The 7 OSI levels or layers are:
Level 7: Application Layer
Level 6: Presentation Layer
Level 5: Session Layer
Level 4: Transport Layer
Level 3: Network Layer
Level 2: Data Link Layer – the WAN Protocol and IEEE 802 LAN architectures
Level 1: Physical Layer.
HL7 standard is a standard for exchanging information between medical applications. As the name HL7 implies, the HL7 standards are principally concerned with application to application communication independently of the other 6 levels. In very general terms, HL7 is a protocol for data exchange in that it defines the format and the content of messages that healthcare applications use when exchanging information with each other. HL7 standard is not concerned with how messages are delivered between applications. An implementation can use TCP/IP connection or FTP file transfer or an HTTP post to deliver a message. HL7 standard does mandate a minimal lower level transport Protocol.
Medical institutions use many different types of applications that need to communicate information with each another. Patient medical records, facility admissions, transfers and discharges, billing information as well as test ordering and results all need to be communicated between medical systems. HL7 standard was designed by a combination of Medical providers, information system providers and others to provide a ‘standard’ mechanism or a structured protocol to accomplish communicate between healthcare applications.
HL7 standard is event driven in that actual events like a patient admission or the ordering of a test cause messages to flow from one application to other applications that need to know about the event. The patient admission to a hospital causes a bed and room to be assigned to the patient; the patient previous medical history needs to become available to the staff, etc.
HL7 provides a ‘standard’ protocol that, in theory, allows one implementation for all users. Any system, independent of the vendor can receive broadcast data as long as the receiving system accepts the standard protocol.
In practice, HL7 standard implementations are not “plug and play”. Each medical provider and each information systems vendor tend to have their own HL7 version of an interface. This is complicated by the fact that there have been a series of versions of HL7 – 8 version 2.x releases and 1 3.0 release.
All of the 2.x versions of the standard are backward compatible in the sense that things have been added, but nothing has been taken away. Assuming that the standard HL7 Parsing rules have been followed, all of the 2.x versions are backwards compatible in that the parsing rules simply ignore the added fields.
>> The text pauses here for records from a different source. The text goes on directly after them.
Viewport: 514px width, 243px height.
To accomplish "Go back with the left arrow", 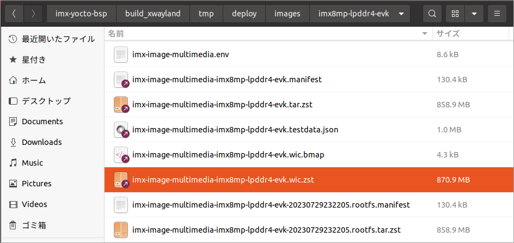I will tap(14, 14).
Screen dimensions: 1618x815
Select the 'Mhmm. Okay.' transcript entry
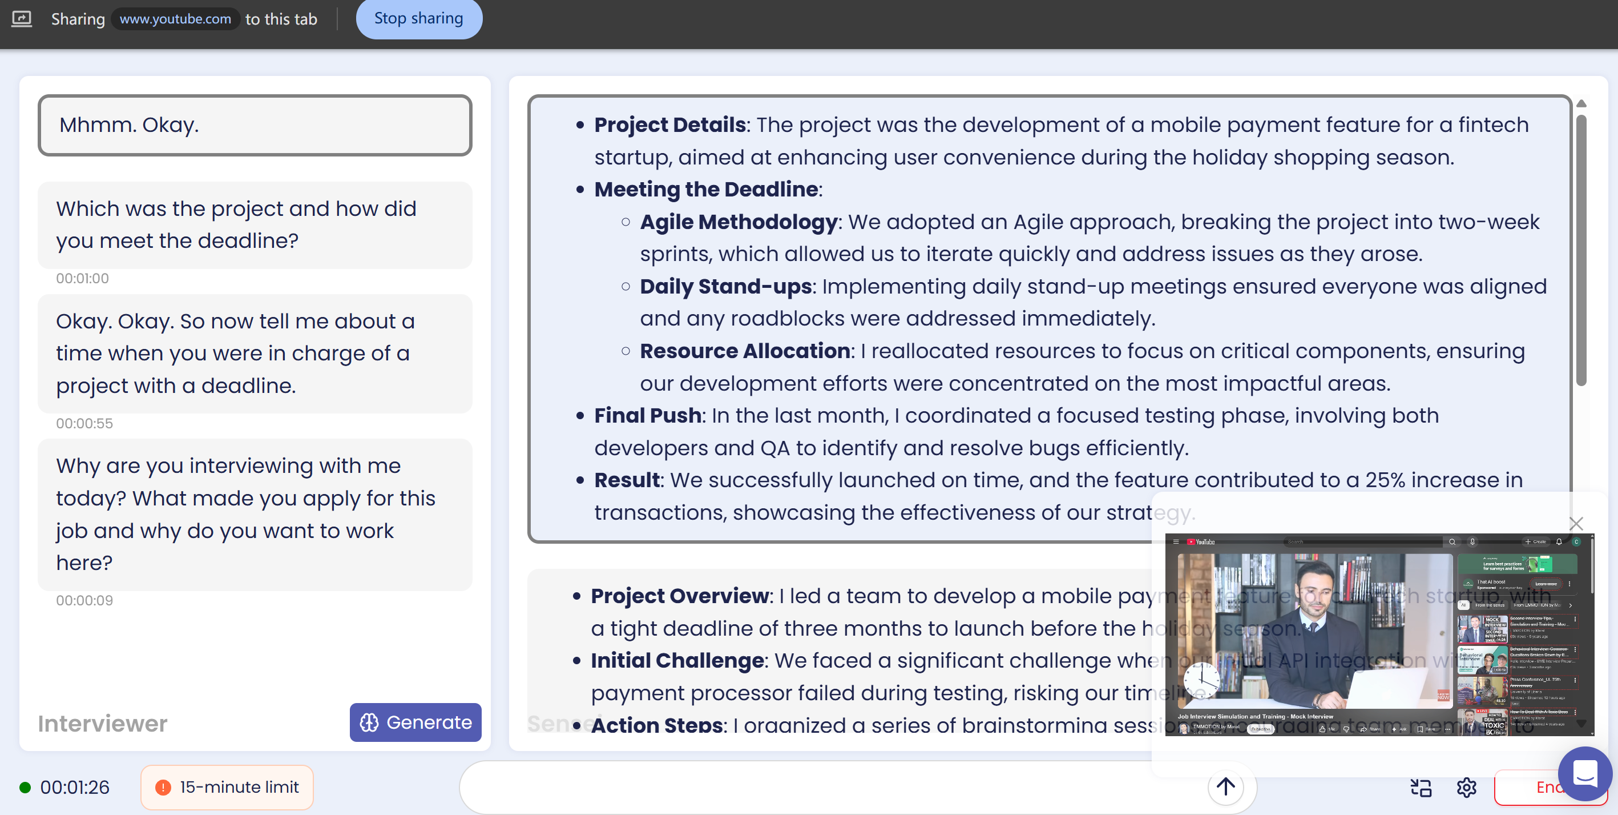pos(254,125)
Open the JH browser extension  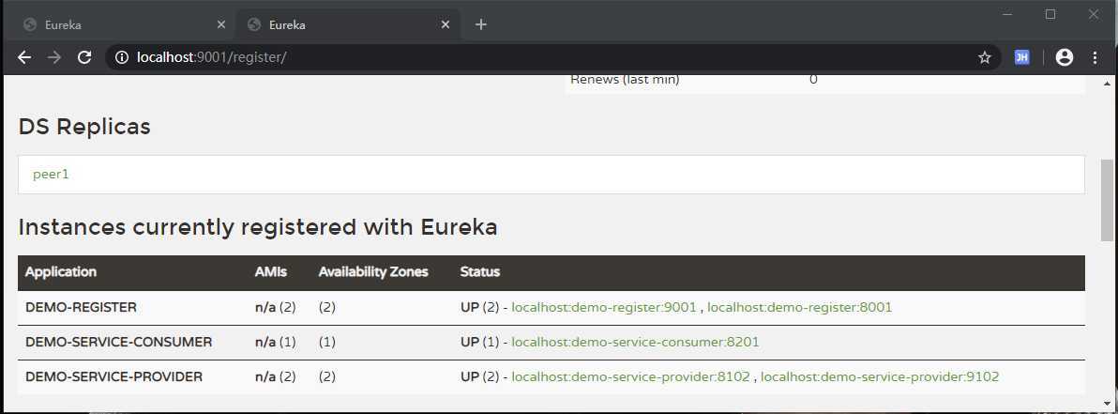click(1022, 57)
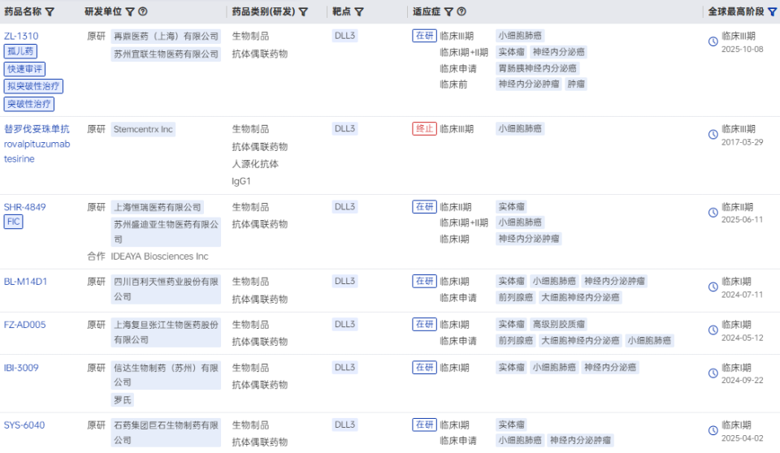This screenshot has width=780, height=453.
Task: Open filter for 研发单位 column
Action: tap(130, 12)
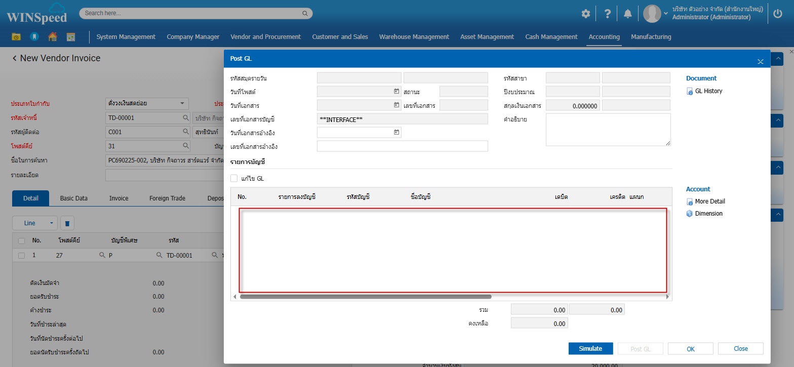
Task: Click the blue bookmark icon
Action: point(34,37)
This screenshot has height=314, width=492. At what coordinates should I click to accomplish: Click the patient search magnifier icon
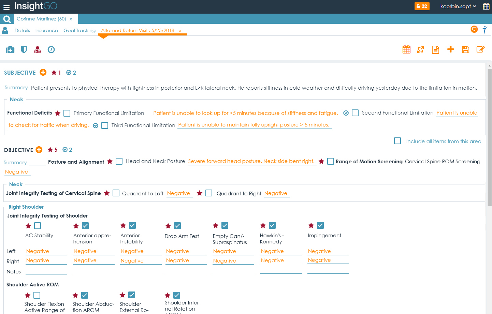[7, 19]
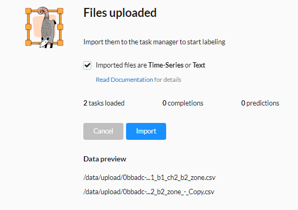The height and width of the screenshot is (210, 298).
Task: Click the blue Import button
Action: [146, 131]
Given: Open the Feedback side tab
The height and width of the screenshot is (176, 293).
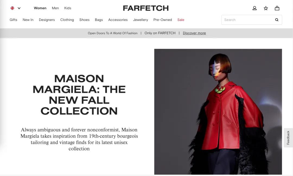Looking at the screenshot, I should (288, 138).
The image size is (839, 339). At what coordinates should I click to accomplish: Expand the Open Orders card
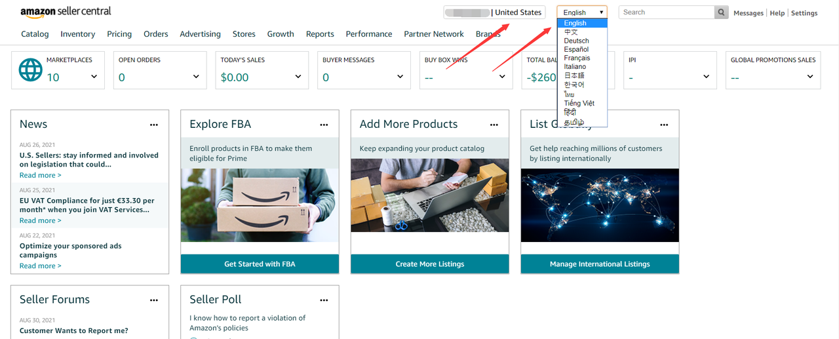(196, 77)
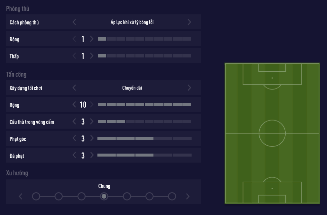
Task: Click left arrow for Cách phòng thủ
Action: [74, 22]
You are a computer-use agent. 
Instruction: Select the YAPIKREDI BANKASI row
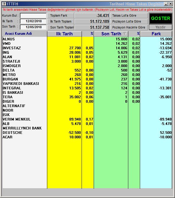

Thus a version 2.6 field patient name |Jones^Eunice^M^^Mrs.^^L| is equivalent by parsing to the 2.2 field patient name |Jones^Eunice^M|
Development of the version 3.0 of the HL7 protocol started in 1997. HL7 V3.0 is based on a formal model called the Reference Information Model (RIM). The goal of V3.0 is to reduce implementation costs and further standardize communication systems.
V3.0 is a complete redefinition of HL7 standard that changes the content of the messages and fields as well as the encoding rules, the Lower Level Protocol, and data types. It is XML based instead of the segment structure used in Version 2.x.
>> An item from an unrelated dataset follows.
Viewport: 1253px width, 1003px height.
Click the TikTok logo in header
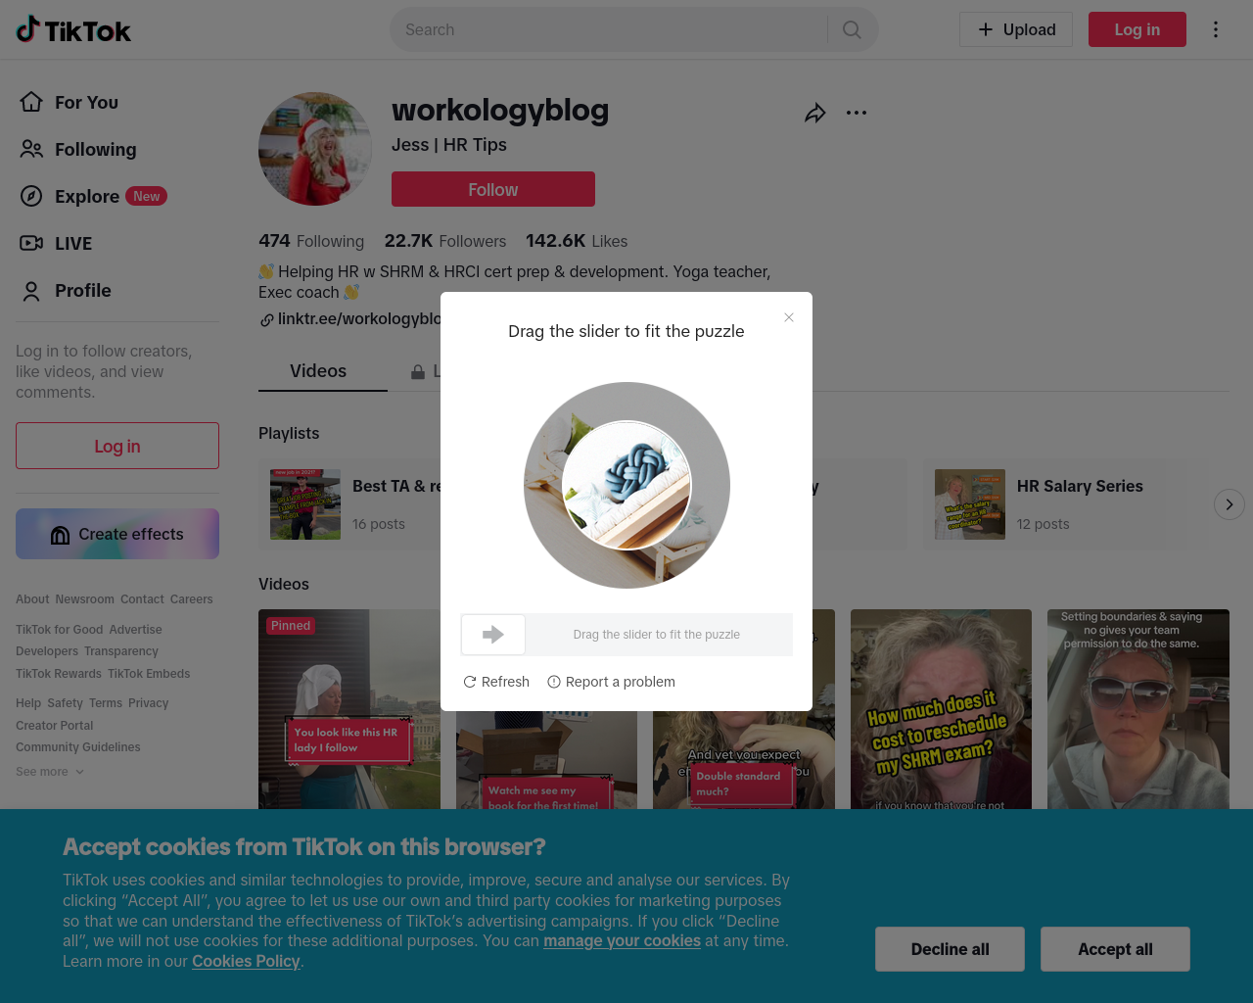(x=73, y=30)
In theory HL7 3.0 will be easier to implement than Version 2.x. In practice, it has been in development for 12 years and is not completed. It is not backwards compatible to the 2.x versions. It is radically different than the 2.x versions and does not provide any upgrade path. Lastly I know of no implementation of
V3.0. In comparison, the 2.x versions are backwards compatible and are widely implemented. In order to achieve a consensus, (HL7 standard was designed by a committee), many fields defined as optional. The problem is you cannot be certain that specific information will be present in a given message. This is one of the reasons why the same message may vary significantly from vendor to vendor.